### Description of the task
Take the line that holds "Given: Click the" and every line after it to the end of the entries, and repeat them exactly without the pictures.

Start of Given records

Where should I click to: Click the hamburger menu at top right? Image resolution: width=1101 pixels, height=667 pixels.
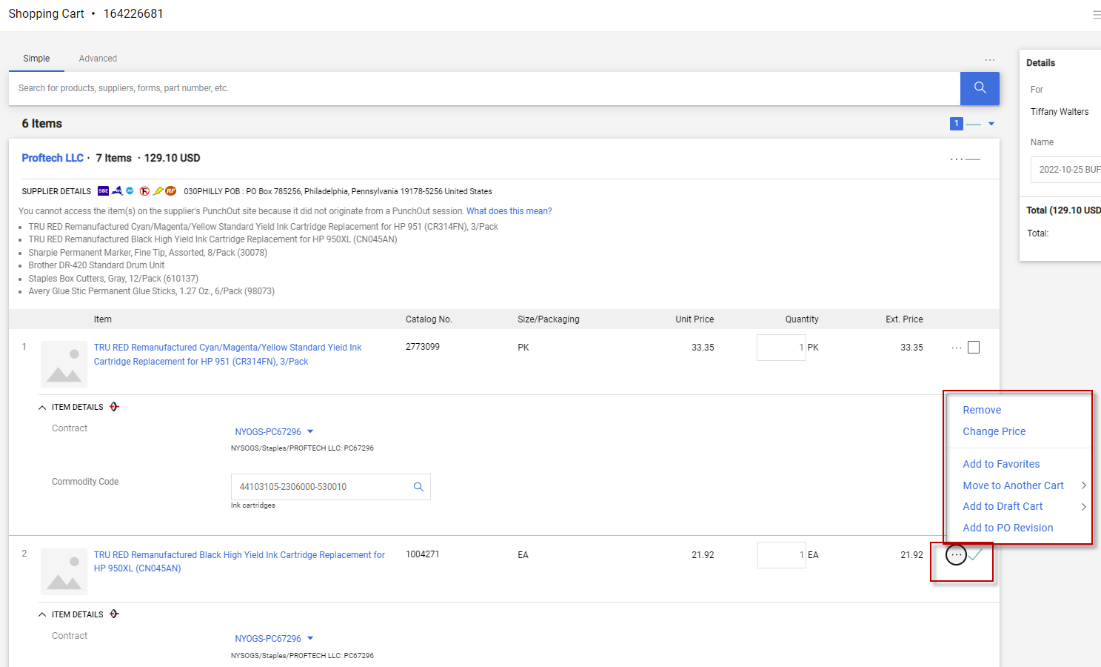coord(1096,15)
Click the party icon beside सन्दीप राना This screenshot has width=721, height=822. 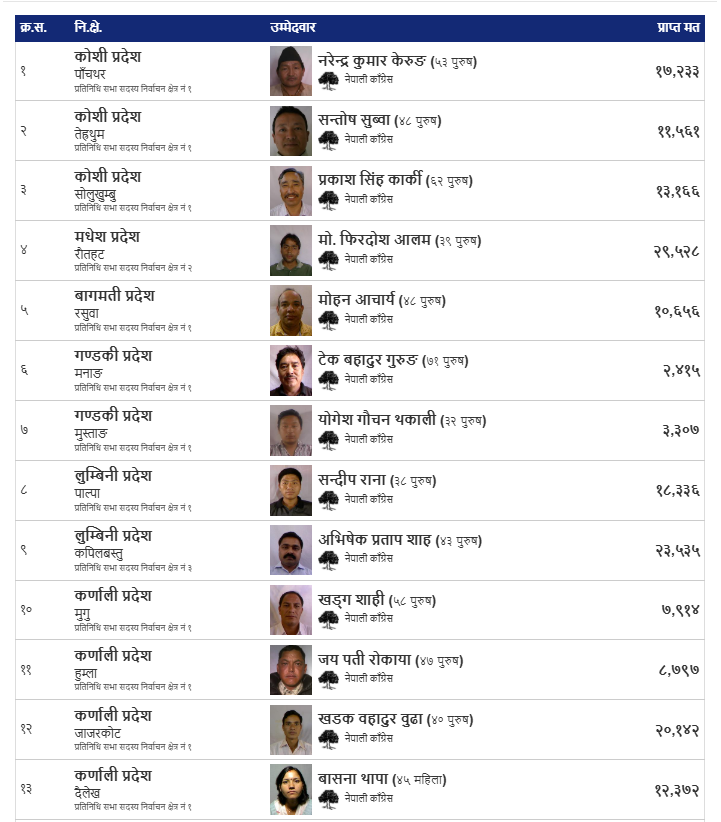click(329, 499)
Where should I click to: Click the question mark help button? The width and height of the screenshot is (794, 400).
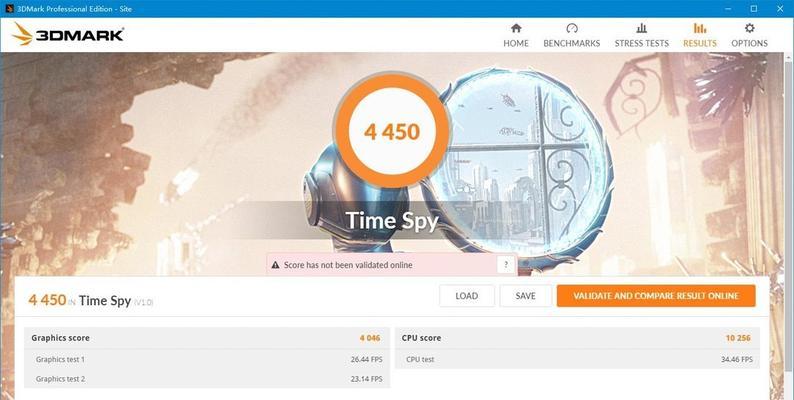tap(505, 264)
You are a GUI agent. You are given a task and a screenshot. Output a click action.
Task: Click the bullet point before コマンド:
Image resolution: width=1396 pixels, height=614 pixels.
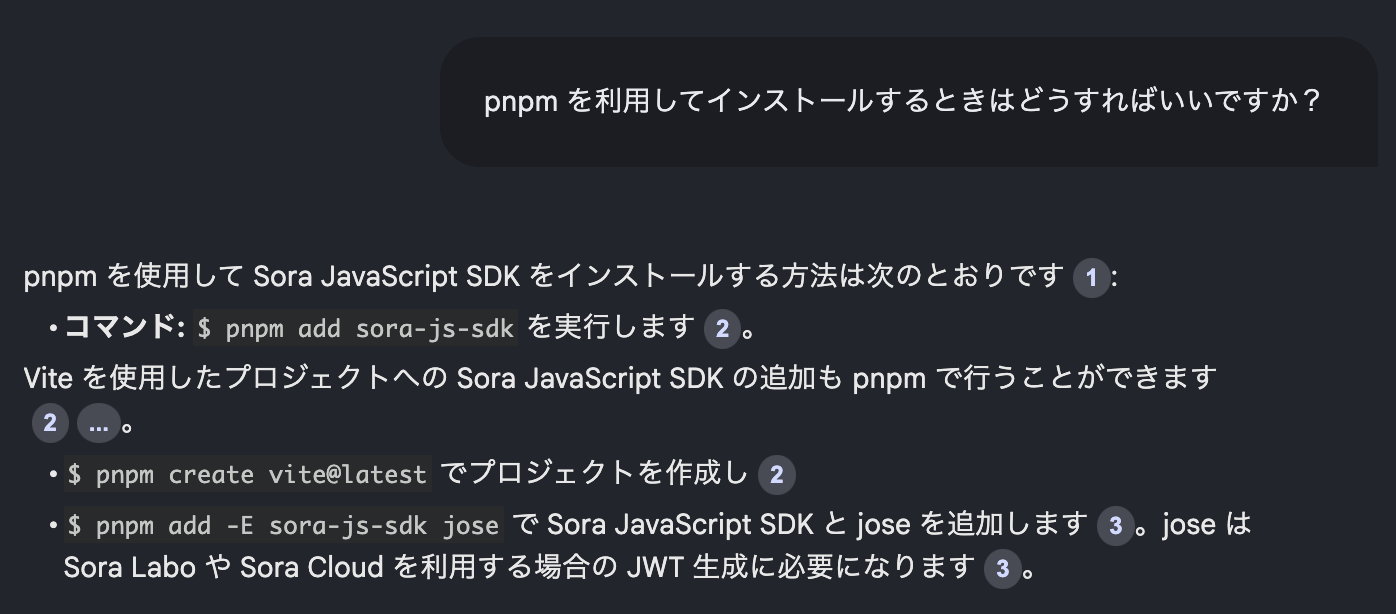53,328
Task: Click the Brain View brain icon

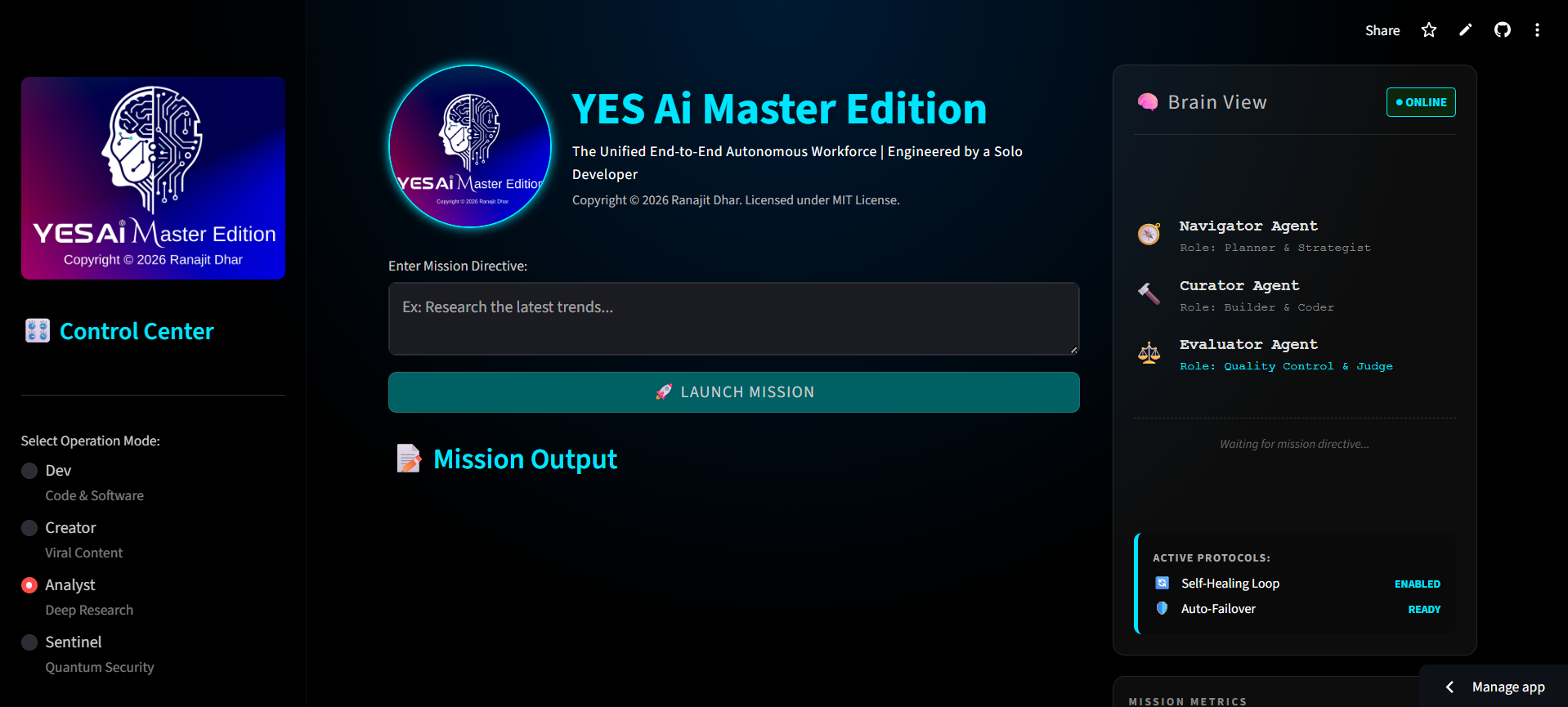Action: [1148, 102]
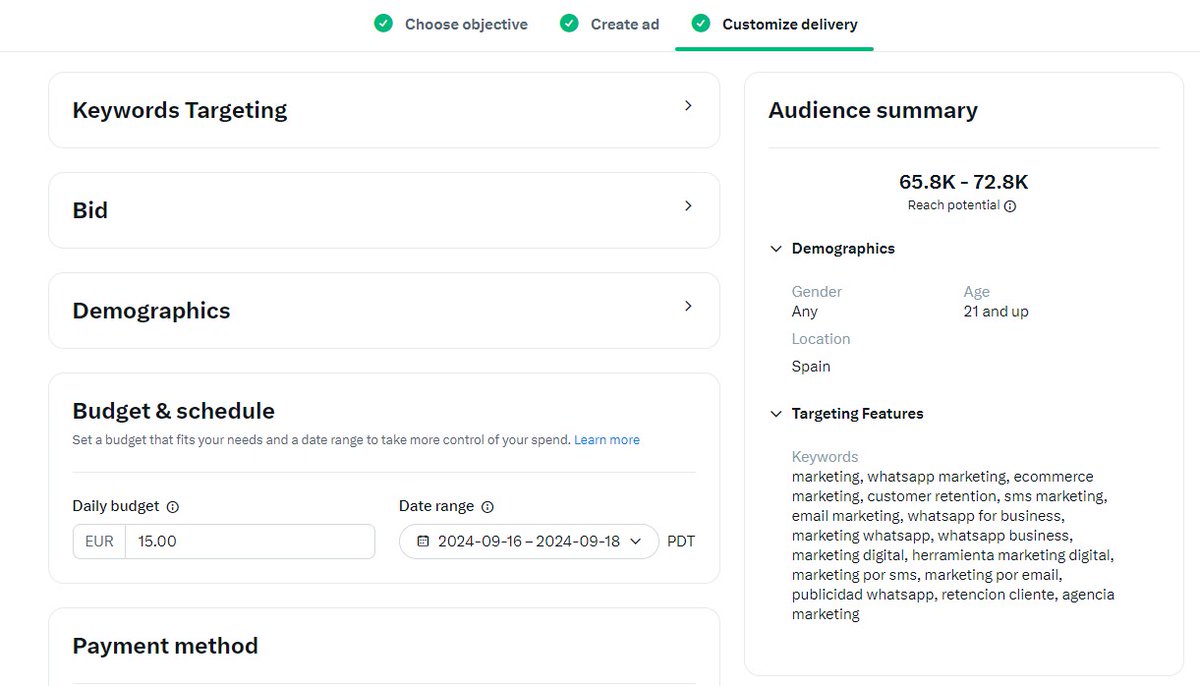Expand the Bid section
Viewport: 1200px width, 686px height.
click(688, 206)

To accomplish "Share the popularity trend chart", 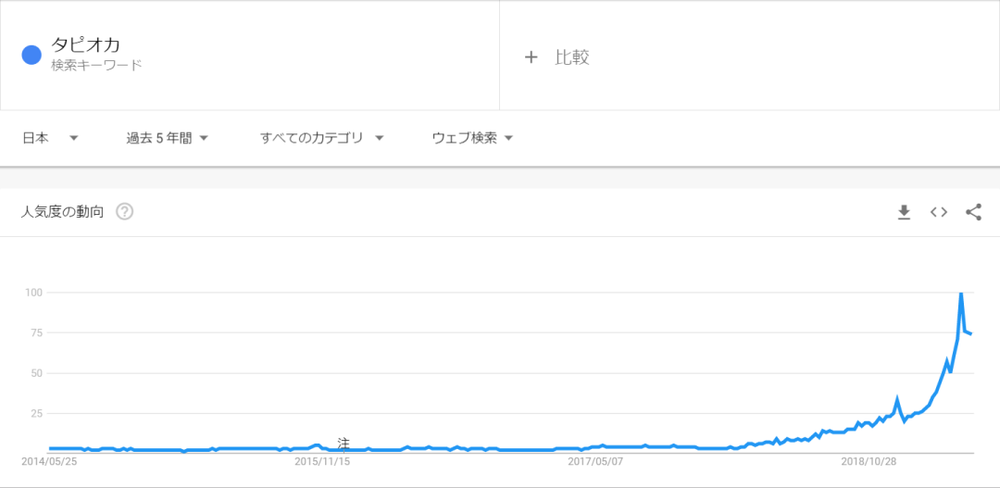I will tap(973, 212).
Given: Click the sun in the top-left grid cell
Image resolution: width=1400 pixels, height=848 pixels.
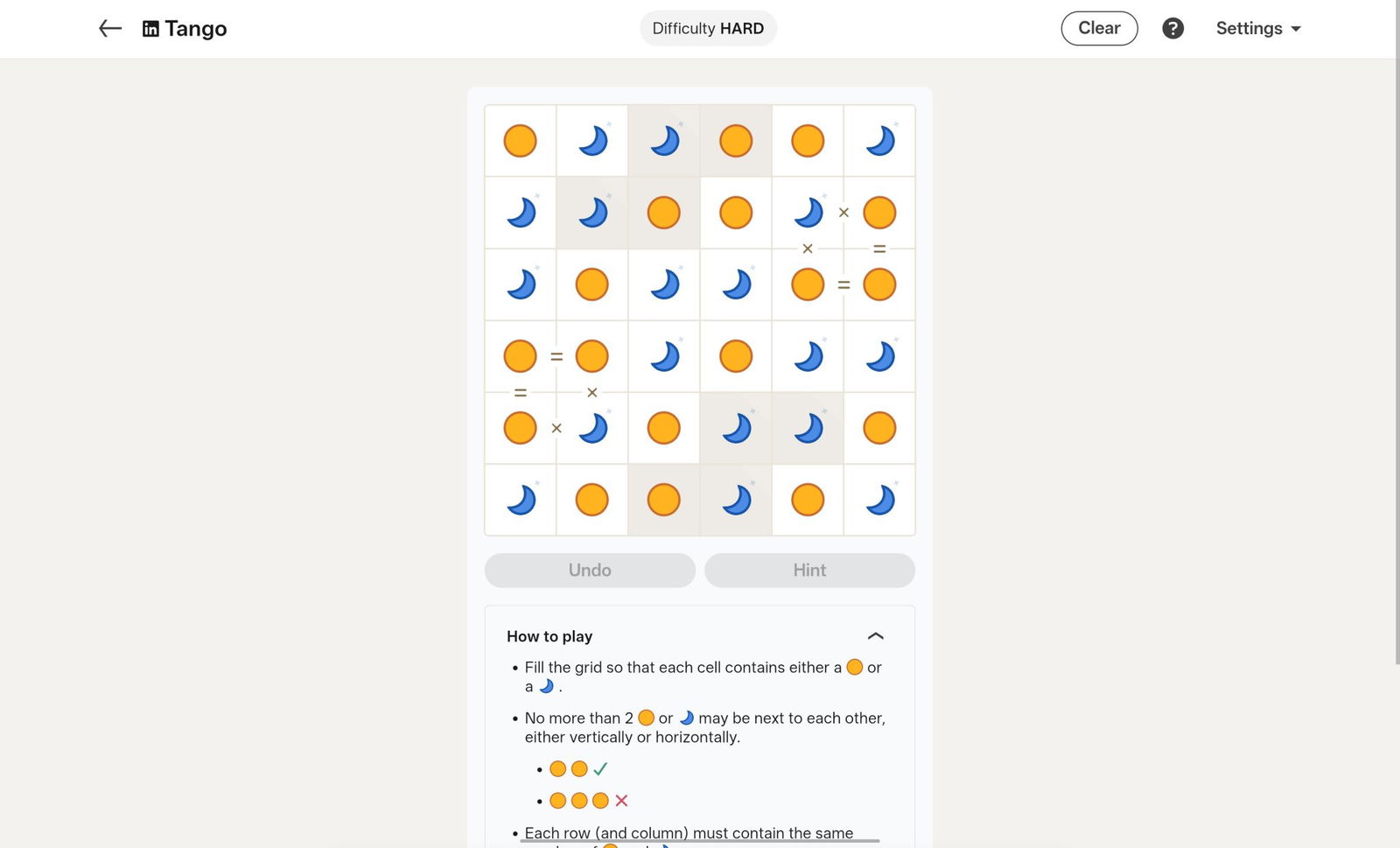Looking at the screenshot, I should [520, 141].
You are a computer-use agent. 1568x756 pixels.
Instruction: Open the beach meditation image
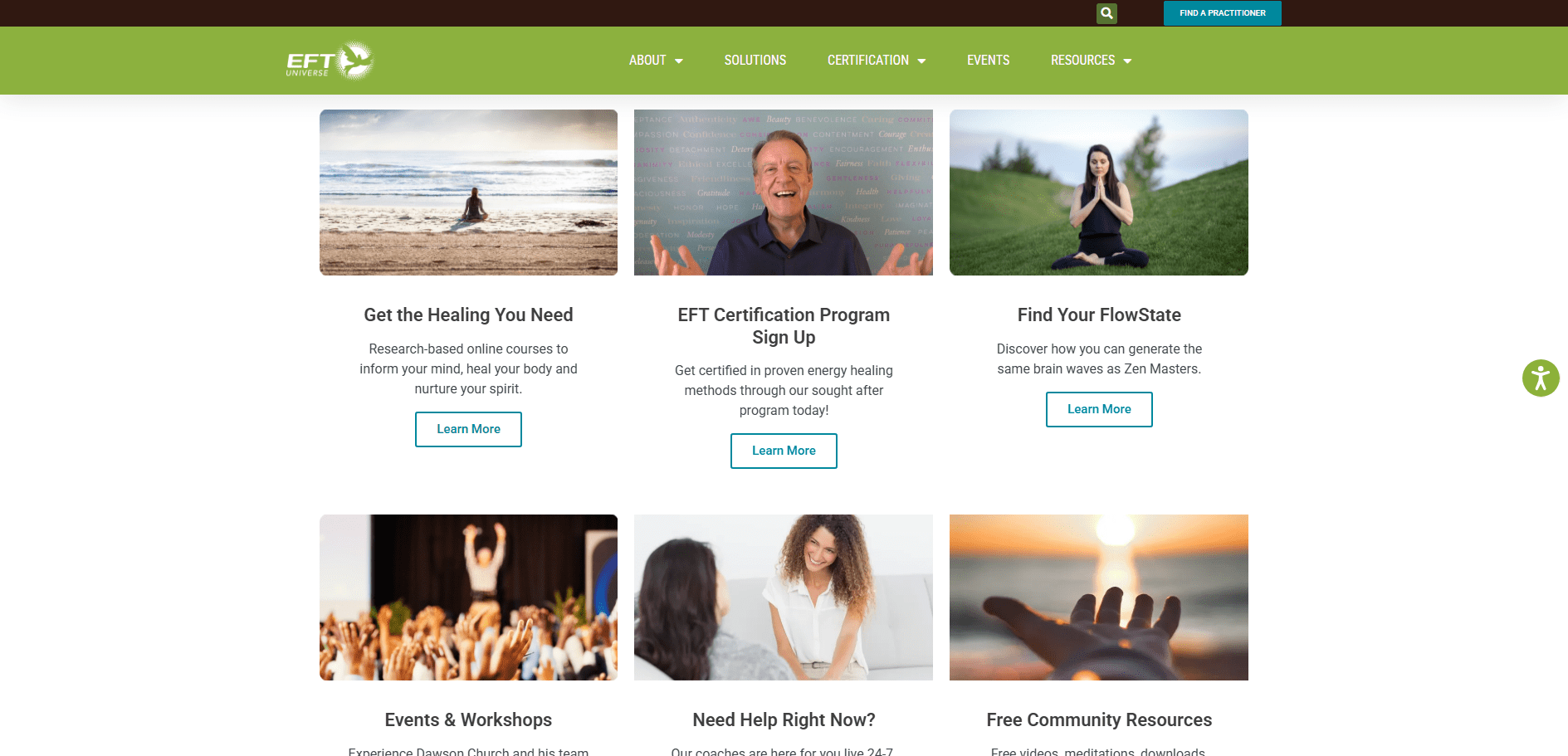pos(468,193)
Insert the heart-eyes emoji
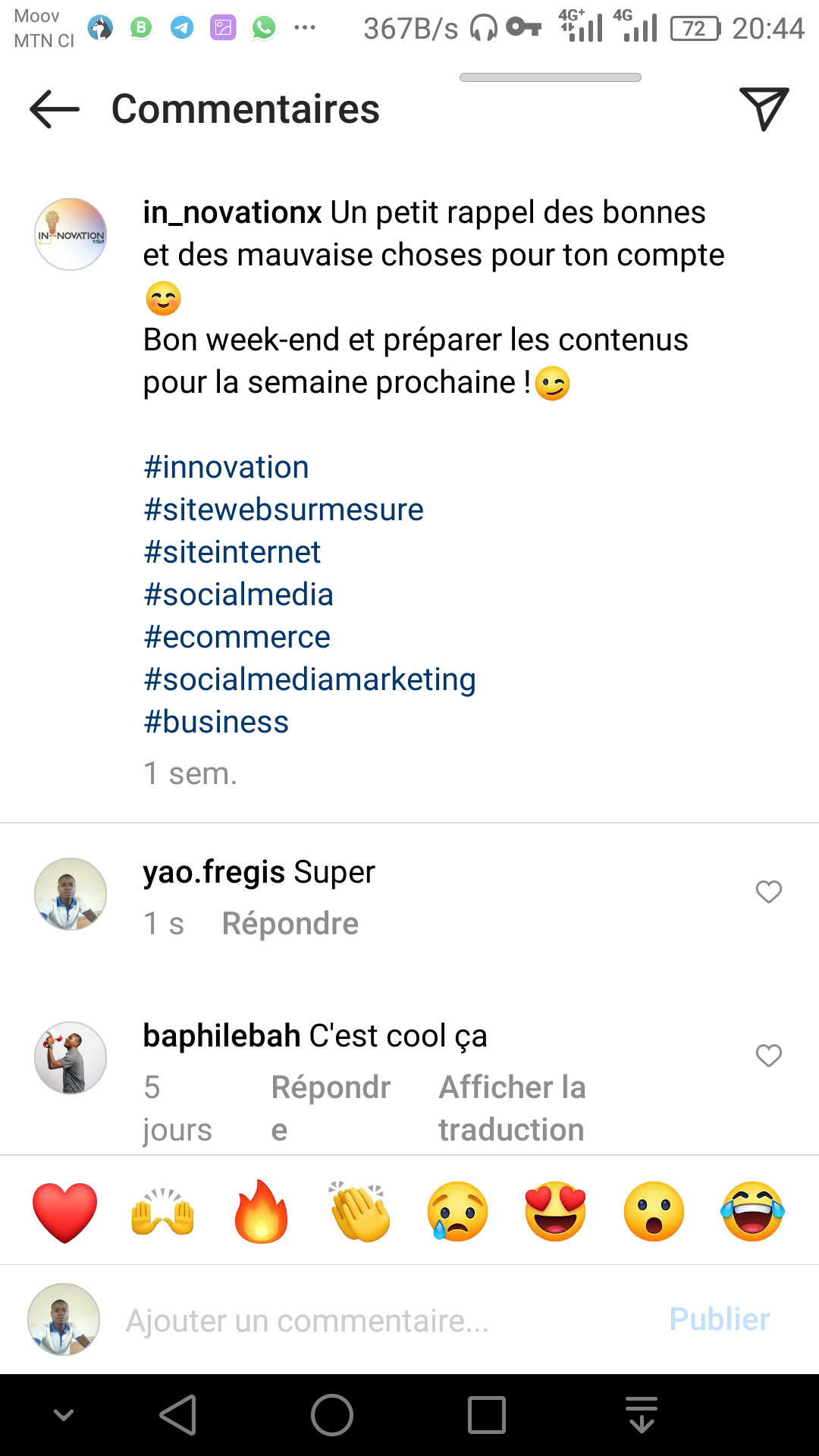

End of Given records

### Answer space
Given: Click the sun in the top-left grid cell
Image resolution: width=1400 pixels, height=848 pixels.
Looking at the screenshot, I should [520, 141].
You are a computer-use agent. 1568x756 pixels.
Instruction: Open the beach meditation image
pos(468,193)
Insert the heart-eyes emoji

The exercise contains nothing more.